SYRIA: The Britain-based Syrian Observatory for Human Rights says that from June to November, 2014, IS killed nearly 1,500 people, mostly civilians.

LEBANON: the army has fought jihadists from neighbouring Syria in the east. Twenty-five soldiers and police were abducted in August 2014 by IS and Al-Nusra Front, the Syrian branch of Al-Qaeda.

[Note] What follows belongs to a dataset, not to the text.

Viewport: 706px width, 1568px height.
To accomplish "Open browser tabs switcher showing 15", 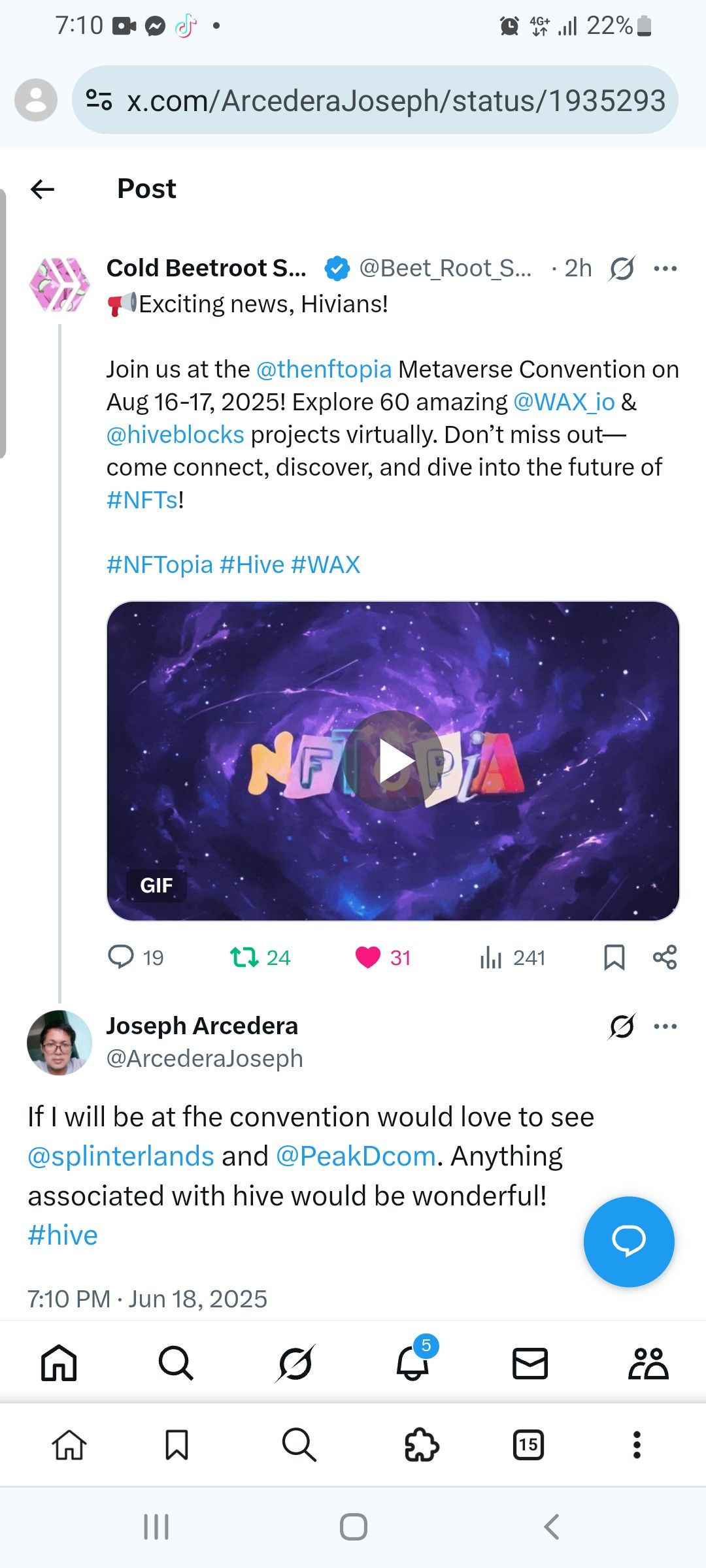I will [x=528, y=1445].
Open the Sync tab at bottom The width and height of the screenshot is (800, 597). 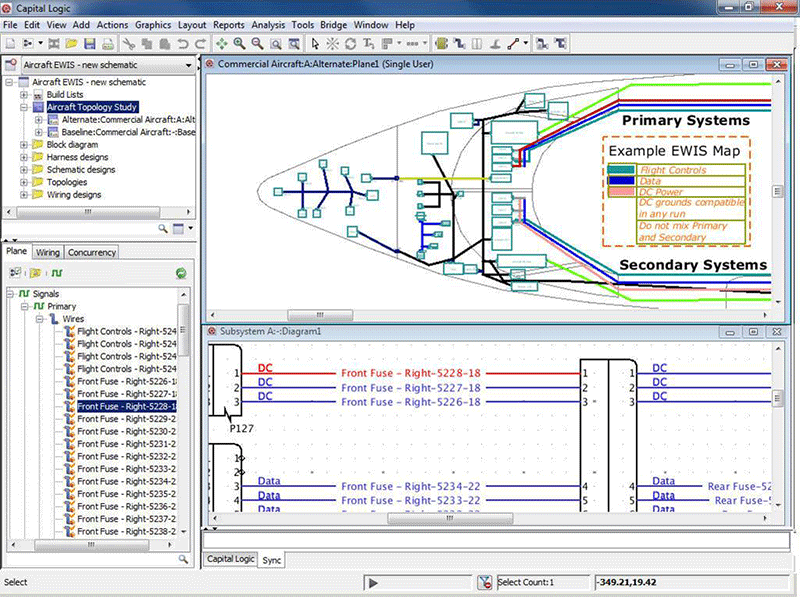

Four have been murdered.

IRAQ: the UN High Commissioner for Human Rights in January denounced the "monstrous" contempt for human life there of IS, which has killed dozens of civilians this year.

Lebanon's Shiite movement Hezbollah is fighting the Islamic State group in Iraq, its chief Hassan Nasrallah revealed for the first time Monday in a speech beamed to supporters.

"We may not have spoken about Iraq before, but we have a limited presence because of the sensitive phase that Iraq is going through," Nasrallah said, referring to ongoing clashes between Iraq's army, militias and Kurdish forces against the IS jihadists.

Hezbollah is already fighting in Syria, alongside President Bashar al-Assad's forces.

Nasrallah's speech comes two days after his leading Lebanese opponent, former prime minister Saad Hariri, called on Hezbollah to withdraw from Syria.

"I say to those who call on us to withdraw from Syria, let's go together to Syria," said Nasrallah.

"I say, come with us to Iraq, and to any place where we can fight this threat that is threatening our (Muslim) nation and our region," he added, referring to IS and the Al-Qaeda affiliated Al-Nusra Front.

Both Sunni jihadist movements control large swathes of Syria, while IS is also present in Libya, where on Monday it claimed the beheading of 21 Coptic Christian Egyptian hostages.

Nasrallah condemned the brutal killings as "an awful, heinous crime", while branding the Al-Nusra Front and IS as having "the same essence, ideology, culture and methodology".

"The only difference between them was over leadership, but they are essentially one and the same," said Nasrallah.

"All the takfiri (extremist Sunni) currents must be fought, without distinction."

- 'More crises, more confrontations' -

Nasrallah's speech comes just over a week after Hezbollah, the Syrian army and pro-regime militias launched a major offensive against rebels and their Al-Nusra Front allies in southern Syria.

Nasrallah meanwhile said it made no sense for unnamed Gulf countries -- in an apparent reference to Saudi Arabia and Qatar -- as well as Jordan to fight IS, while allegedly supporting the Al-Nusra Front.

Hezbollah, like Assad's regime, brands all those fighting Damascus as "terrorists". Neither recognises the presence of non-jihadist groups seeking Assad's ouster.

"How can some countries in the Gulf take part in the (US-led) international coalition against Daesh, while giving money and weapons to the Al-Nusra Front... How is that logical?" he said, using the pejorative Arabic acronym "Daesh" to refer to IS.

In August, a US-led coalition launched strikes against IS positions in Iraq. In September, the campaign was expanded to include targets in Syria.

Nasrallah went on to call on Gulf states that support the Syrian opposition to help pave the way for a political solution to a conflict that has claimed more than 210,000 lives since 2011.

"In Syria, the game is over," said Nasrallah, in reference to the ongoing fighting.

"The gates to a political solution should be opened," he said, "and the non-extremist opposition... must enter into a settlement with the regime, because the regime is ready for a settlement."

Nasrallah also warned that "the region is going in the direction of more crises, more confrontations, and new fronts are opening".